"""

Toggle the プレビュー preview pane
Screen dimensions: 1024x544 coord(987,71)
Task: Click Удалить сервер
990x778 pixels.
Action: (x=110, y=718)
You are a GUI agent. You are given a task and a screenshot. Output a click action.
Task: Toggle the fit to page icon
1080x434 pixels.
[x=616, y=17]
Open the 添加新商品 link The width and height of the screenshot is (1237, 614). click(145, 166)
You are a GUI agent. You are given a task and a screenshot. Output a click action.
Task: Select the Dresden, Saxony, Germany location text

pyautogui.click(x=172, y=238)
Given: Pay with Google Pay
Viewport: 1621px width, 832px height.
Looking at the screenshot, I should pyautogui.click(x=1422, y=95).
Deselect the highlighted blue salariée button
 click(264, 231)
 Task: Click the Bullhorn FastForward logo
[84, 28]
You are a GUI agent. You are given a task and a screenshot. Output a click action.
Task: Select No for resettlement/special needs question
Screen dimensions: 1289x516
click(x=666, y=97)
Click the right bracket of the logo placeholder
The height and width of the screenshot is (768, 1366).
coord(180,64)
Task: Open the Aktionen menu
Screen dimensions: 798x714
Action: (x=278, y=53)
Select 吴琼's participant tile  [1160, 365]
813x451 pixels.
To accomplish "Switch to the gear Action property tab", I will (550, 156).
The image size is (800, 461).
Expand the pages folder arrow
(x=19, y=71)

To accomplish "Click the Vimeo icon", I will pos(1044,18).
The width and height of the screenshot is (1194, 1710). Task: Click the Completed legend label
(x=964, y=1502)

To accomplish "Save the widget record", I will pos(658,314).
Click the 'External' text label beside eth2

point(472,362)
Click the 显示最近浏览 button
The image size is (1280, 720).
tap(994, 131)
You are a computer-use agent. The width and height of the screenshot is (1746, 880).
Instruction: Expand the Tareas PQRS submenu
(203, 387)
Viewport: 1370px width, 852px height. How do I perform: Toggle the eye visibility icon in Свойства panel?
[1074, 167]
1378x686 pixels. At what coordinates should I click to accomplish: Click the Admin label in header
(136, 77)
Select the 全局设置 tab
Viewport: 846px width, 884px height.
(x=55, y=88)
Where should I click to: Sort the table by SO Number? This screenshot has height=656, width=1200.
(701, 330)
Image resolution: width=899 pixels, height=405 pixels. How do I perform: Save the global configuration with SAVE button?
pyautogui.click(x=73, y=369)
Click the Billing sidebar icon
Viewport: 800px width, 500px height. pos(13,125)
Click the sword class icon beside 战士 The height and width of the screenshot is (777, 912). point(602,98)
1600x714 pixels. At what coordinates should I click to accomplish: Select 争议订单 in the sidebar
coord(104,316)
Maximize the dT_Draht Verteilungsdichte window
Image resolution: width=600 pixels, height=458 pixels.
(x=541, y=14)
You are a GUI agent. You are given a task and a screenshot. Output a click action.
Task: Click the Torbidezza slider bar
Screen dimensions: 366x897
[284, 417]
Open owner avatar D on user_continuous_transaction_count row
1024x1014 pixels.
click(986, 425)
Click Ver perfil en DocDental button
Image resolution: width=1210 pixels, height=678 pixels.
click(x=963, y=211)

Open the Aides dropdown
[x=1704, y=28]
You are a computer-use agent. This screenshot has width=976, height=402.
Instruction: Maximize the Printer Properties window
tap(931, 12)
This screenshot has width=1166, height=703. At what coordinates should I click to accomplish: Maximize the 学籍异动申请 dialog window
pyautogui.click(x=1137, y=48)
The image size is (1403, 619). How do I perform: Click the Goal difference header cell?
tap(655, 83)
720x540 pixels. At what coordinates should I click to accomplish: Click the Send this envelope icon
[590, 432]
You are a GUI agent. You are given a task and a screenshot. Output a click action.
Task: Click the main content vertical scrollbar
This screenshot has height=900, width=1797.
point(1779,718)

"""

## About this task
Set down exactly the lines that begin with the one containing "Maximize the dT_Draht" and end with the last line above, and no others.

## The completed task
Maximize the dT_Draht Verteilungsdichte window
Image resolution: width=600 pixels, height=458 pixels.
(x=541, y=14)
You are a GUI agent. You are given a task and a screenshot. Output a click action.
Task: Click the Torbidezza slider bar
Screen dimensions: 366x897
[284, 417]
Open owner avatar D on user_continuous_transaction_count row
1024x1014 pixels.
click(986, 425)
Click Ver perfil en DocDental button
Image resolution: width=1210 pixels, height=678 pixels.
click(x=963, y=211)

Open the Aides dropdown
[x=1704, y=28]
You are a computer-use agent. This screenshot has width=976, height=402.
Instruction: Maximize the Printer Properties window
tap(931, 12)
This screenshot has width=1166, height=703. At what coordinates should I click to accomplish: Maximize the 学籍异动申请 dialog window
pyautogui.click(x=1137, y=48)
The image size is (1403, 619). How do I perform: Click the Goal difference header cell?
tap(655, 83)
720x540 pixels. At what coordinates should I click to accomplish: Click the Send this envelope icon
[590, 432]
You are a GUI agent. You are given a task and a screenshot. Output a click action.
Task: Click the main content vertical scrollbar
This screenshot has height=900, width=1797.
point(1779,718)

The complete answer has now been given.